Ca2+ that enters the cell from the outside is a principal source of signal Ca2+. Entry of Ca2+ is driven by the presence of a large electrochemical gradient across the plasma membrane. Cells use this external source of signal Ca2+ by activating various entry channels with widely different properties. The voltage-operated channels (VOCs) are found in excitable cells and generate the rapid Ca2+ fluxes that control fast cellular processes. There are many other Ca2+-entry channels, such as the receptor-operated channels (ROCs), for example the NMDA (N-methyl-D-aspartate) receptors (NMDARs) that respond to glutamate. There also are second-messenger-operated channels (SMOCs) and store-operated channels (SOCs).
The other principal source of Ca2+ for signalling is the internal stores that are located primarily in the endoplasmic/sarcoplasmic reticulum (ER/SR), in which inositol-1,4,5-trisphosphate receptors (IP3Rs) or ryanodine receptors (RYRs) regulate the release of Ca2+. The principal activator of these channels is Ca2+ itself and this process of Ca2+-induced Ca2+ release is central to the mechanism of Ca2+ signalling. Various second messengers or modulators also control the release of Ca2+. IP3, which is generated by pathways using different isoforms of phospholipase C (PLCbeta, delta, epsilon, gamma and zeta), regulates the IP3Rs. Cyclic ADP-ribose (cADPR) releases Ca2+ via RYRs. Nicotinic acid adenine dinucleotide phosphate (NAADP) may activate a distinct Ca2+ release mechanism on separate acidic Ca2+ stores.
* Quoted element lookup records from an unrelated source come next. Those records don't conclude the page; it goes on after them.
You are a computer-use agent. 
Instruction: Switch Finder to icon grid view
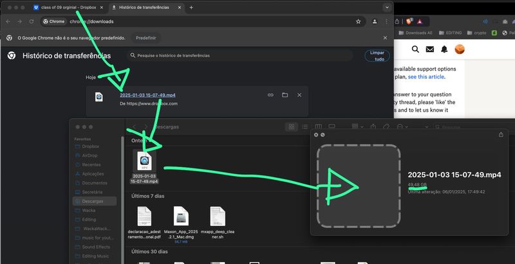click(292, 127)
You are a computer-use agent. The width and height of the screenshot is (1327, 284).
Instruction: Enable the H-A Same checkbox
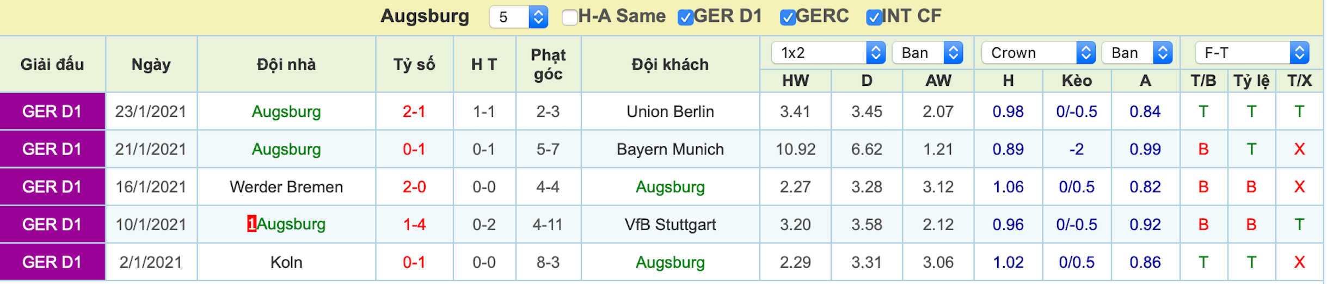(x=569, y=17)
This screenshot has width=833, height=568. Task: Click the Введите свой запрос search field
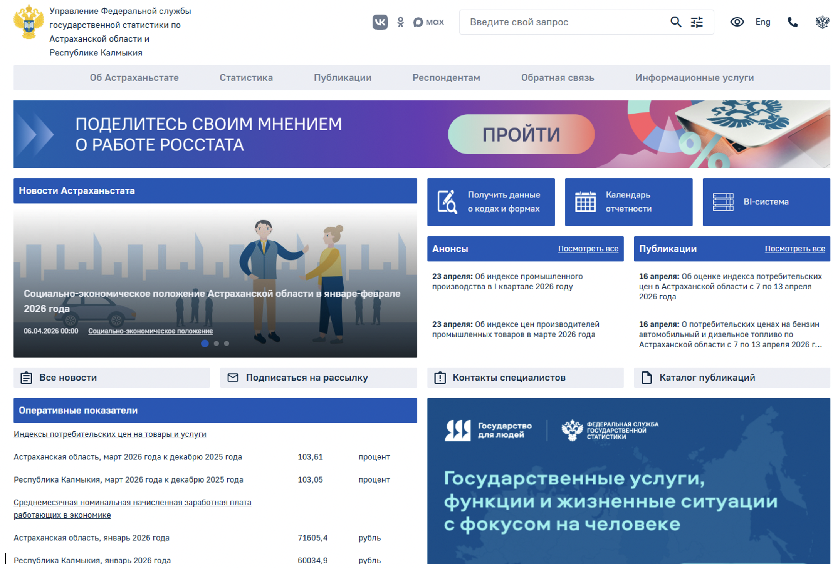point(563,22)
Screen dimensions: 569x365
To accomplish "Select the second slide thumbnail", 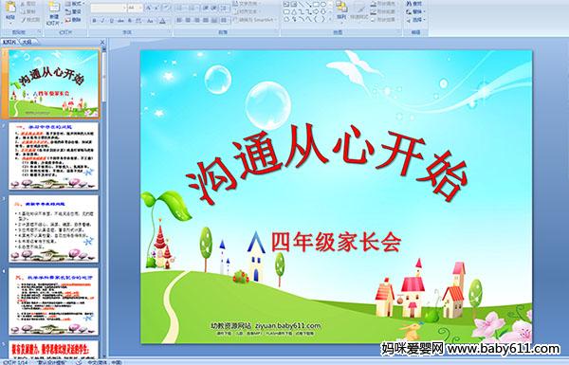I will [x=53, y=156].
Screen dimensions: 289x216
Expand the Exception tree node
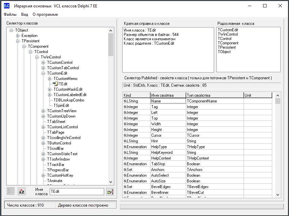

Ca2+ release via the NAADP-sensitive mechanism may also feedback onto either RYRs or IP3Rs. cADPR and NAADP are generated by CD38. This enzyme might be sensitive to the cellular metabolism, as ATP and NADH inhibit it.
The influx of Ca2+ from the environment or release from internal stores causes a very rapid and dramatic increase in cytoplasmic calcium concentration, which has been widely exploited for signal transduction. Some proteins, such as troponin C (TnC) involved in muscle contraction, directly bind to and sense Ca2+. However, in other cases Ca2+ is sensed through intermediate calcium sensors such as calmodulin (CALM).